So merely 15 minutes before take-off, well past the boarding time, I was still running about airport gates to find out where exactly I could board. To further the confusion was an airport staff's speculation and concerned gesture towards an empty desk at gate a-15. Obviously it was too late and THIS, was THE MOMENT. The countdown for take-off had begun and I decided to try my last chance at making it by walking up to a-10, where a lone attendant stood, eyebrows raised questioningly at "Ms. Venkatesh?", who thought she had missed her flight :P But right then she directed me to enter and I couldn't recall another moment in my life when I had acted so while panic-stricken.
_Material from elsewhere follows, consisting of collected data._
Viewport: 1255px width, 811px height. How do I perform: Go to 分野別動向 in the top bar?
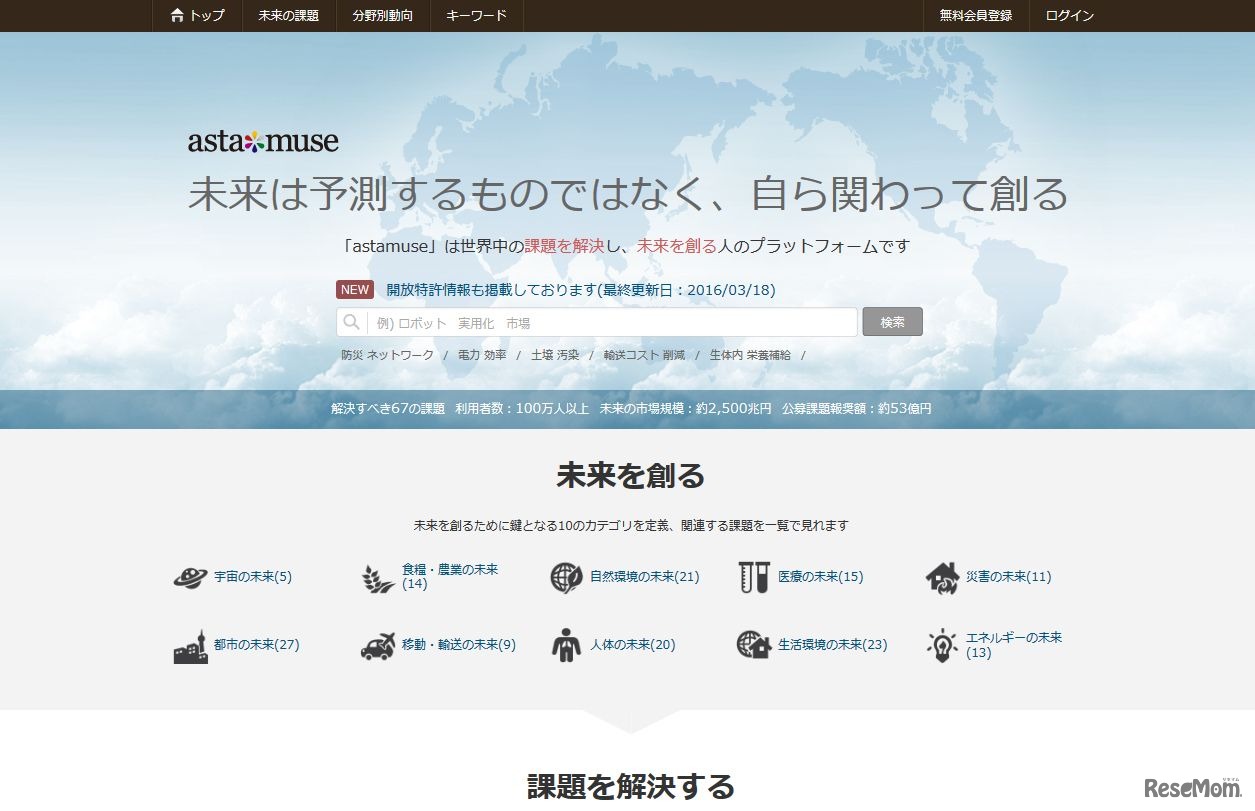(x=382, y=16)
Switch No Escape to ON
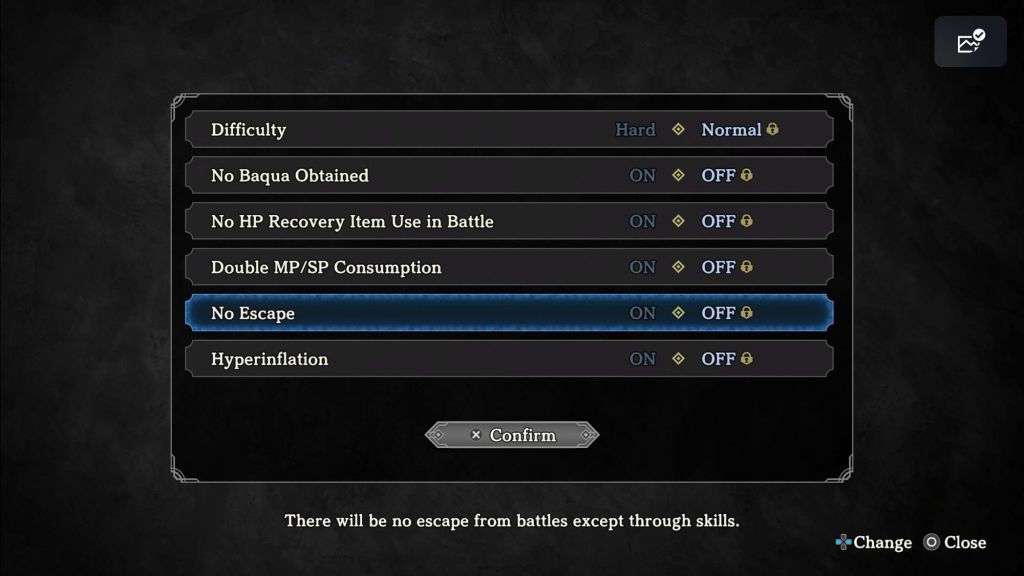 coord(642,313)
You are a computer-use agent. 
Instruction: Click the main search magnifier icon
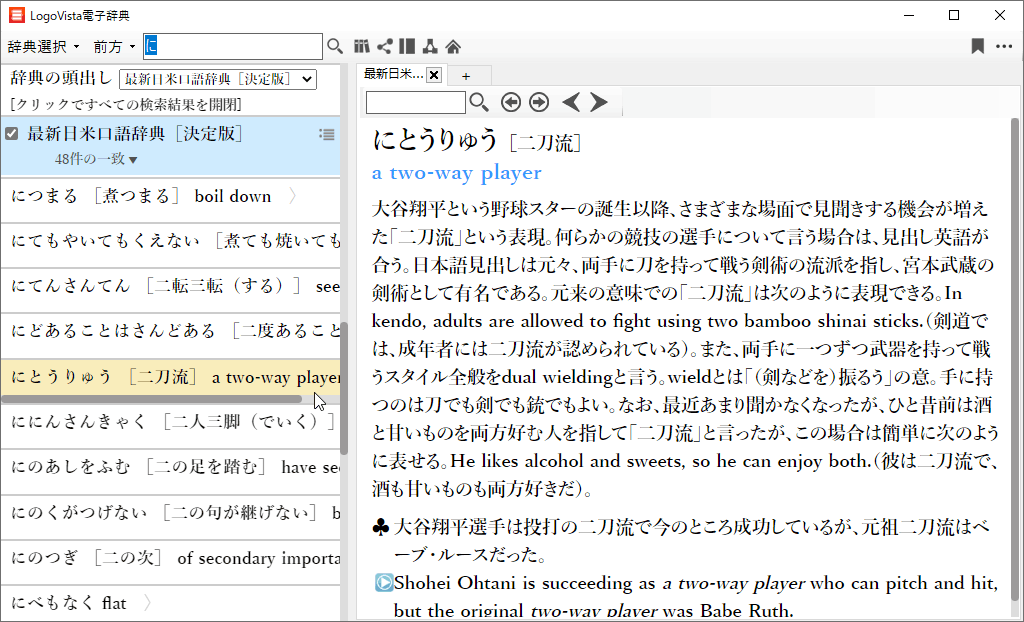coord(335,46)
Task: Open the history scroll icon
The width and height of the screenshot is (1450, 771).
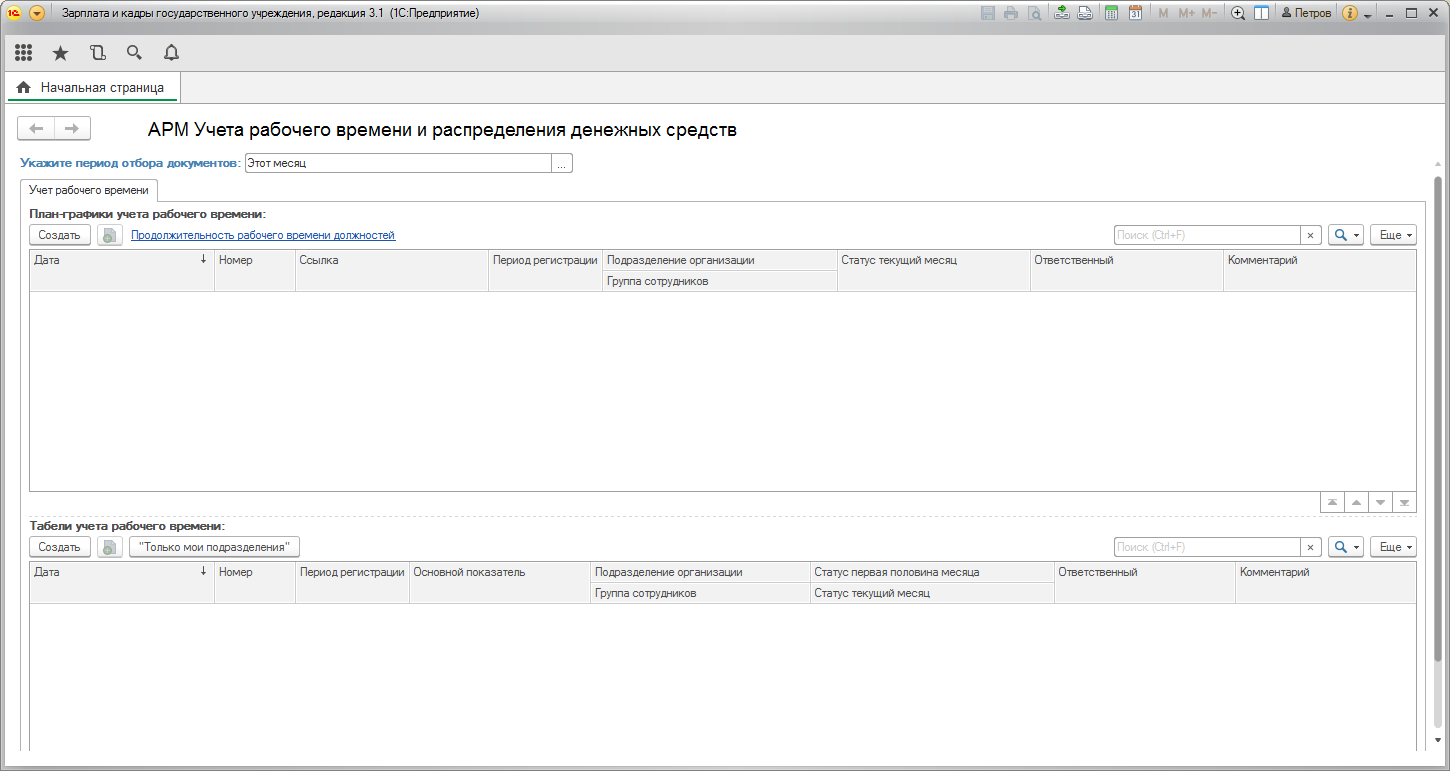Action: [97, 53]
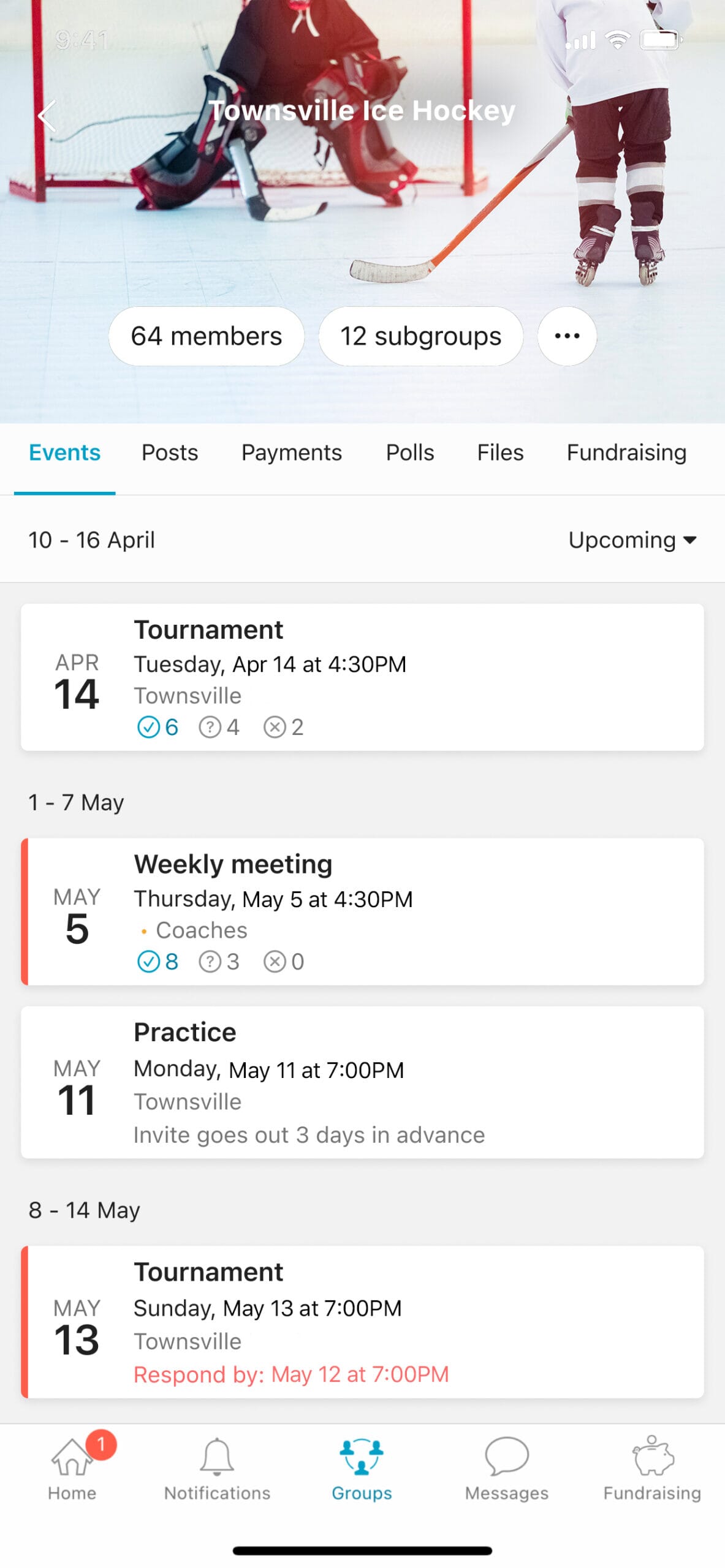Tap the 12 subgroups button
This screenshot has width=725, height=1568.
click(x=420, y=336)
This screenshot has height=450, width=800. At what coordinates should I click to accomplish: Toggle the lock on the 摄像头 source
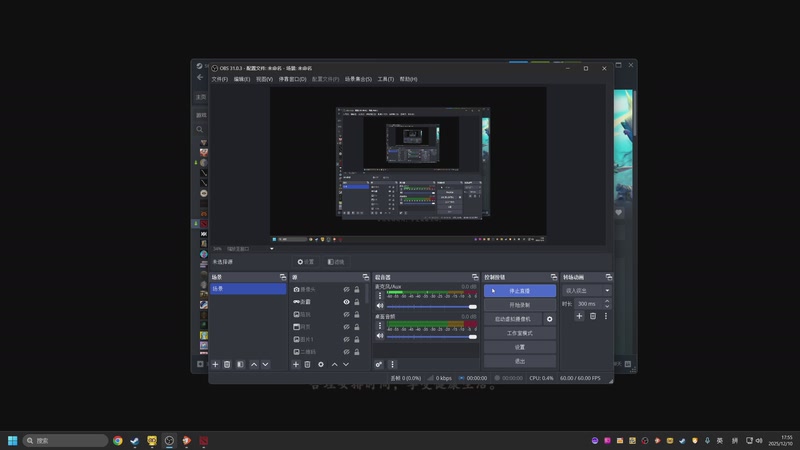coord(357,289)
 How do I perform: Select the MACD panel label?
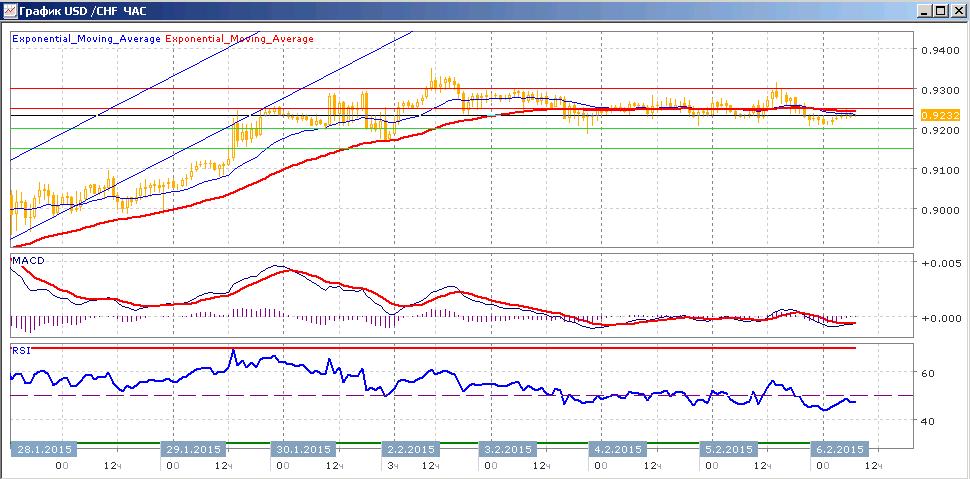pyautogui.click(x=28, y=261)
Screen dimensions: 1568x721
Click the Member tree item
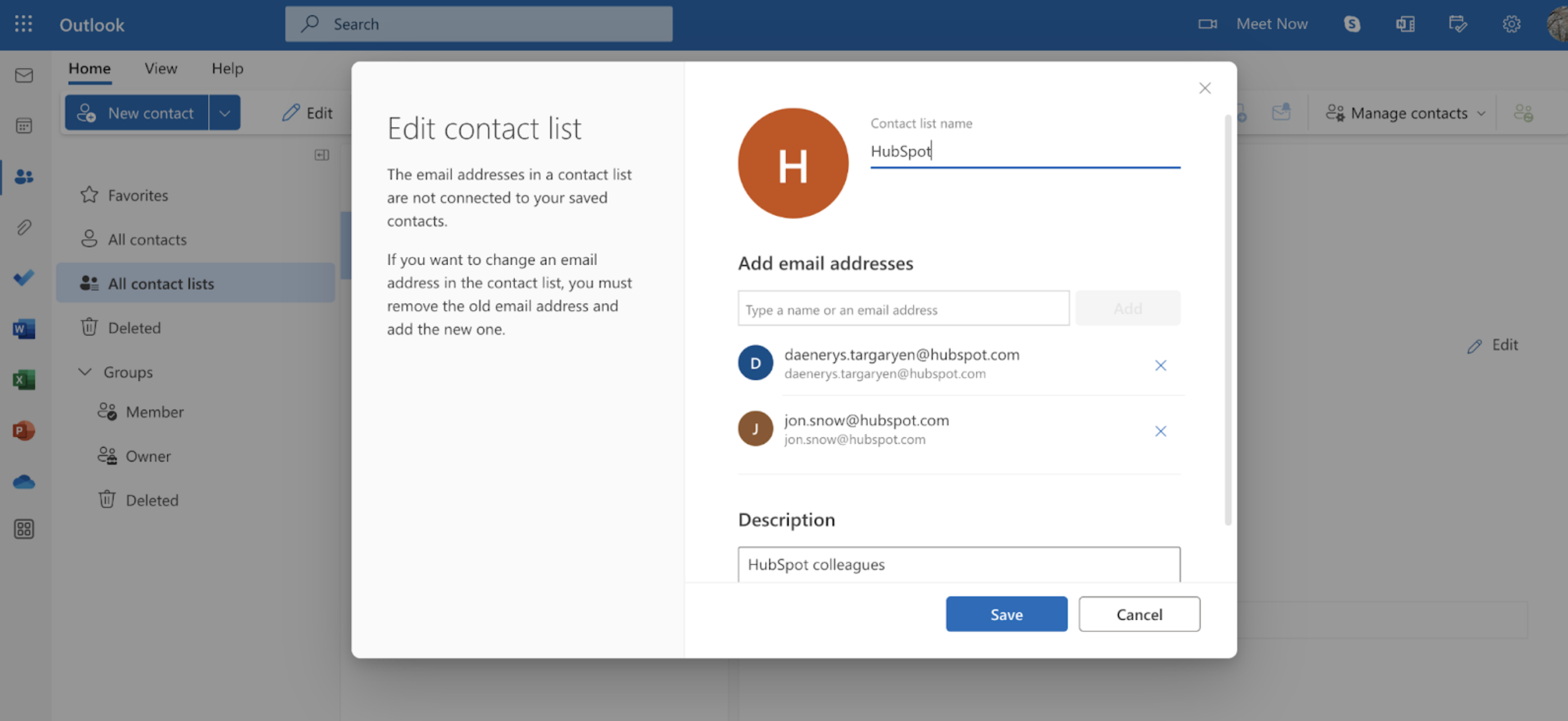pyautogui.click(x=155, y=411)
Albeit, there wasn't much time to dwell on this accomplishment because, "boarding complete" and it was time to relish the views of the Norwegian fjords from above. Even at 11:30 pm, sunlight glittered like gold on the sea below. Also mid-night was no time to sleep in this land of the mid-night sun, but to dream with my eyes wide open :)

Photo of Reine, Norway by Mahalakshmi Venkatesh

Arriving in Lofoten though, brought with it many different realizations. Walking away from the extremities of digital science and nature was one.

Photo of Reine, Norway by Mahalakshmi Venkatesh

Excited as I was by the prospect of having 24 hours of sunlight, this one adventure wasn't half as easy-breezy as the islands. With this advantage of summer, a much sought-after privilege during European winters, I decided to make the most of it by setting-off on a ferry ride after two flights to arrive in the Lofoten islands at 3:30 am! But having more hours to spend outdoors isn't always very pleasant, especially when sleep deprived. There were many to kill before I could even request a check-in and the long walk from the ferry port into town left me exhausted. (Well at least the Norwegians know how to sleep under dazzling sunlight, if not me. So I didn't expect them to run public transport during the odd hours!) With nowhere else to go, I decided to sleep in one of the cute cabins that serve as a local bus-stop. Trust Norway to be a safe-haven for solo-travellers!

Never felt happier waking up. It was finally 8 am and a reasonable time to dial the guest house for an early check-in, as many hotels allow this. Alas, being extraordinarily digitized, they could only send out hourly OTPs past regular check-in time :/ I had no idea how I was going to stay put until afternoon because the wee hours had passed and it wasn't the best idea to spend any longer in my 'temporary accommodation'. Nevertheless the Norwegian wilderness offered great company and I set-off to hike the nearby Reinebringen hill which was crumbling under a fatigue, more collossal than my own. It was impossible to find the trail even after 3 attempts, the cause of which became known to me when I arrived back promptly to check-in at 2 pm, because buoy, I was desperately in need of some rest!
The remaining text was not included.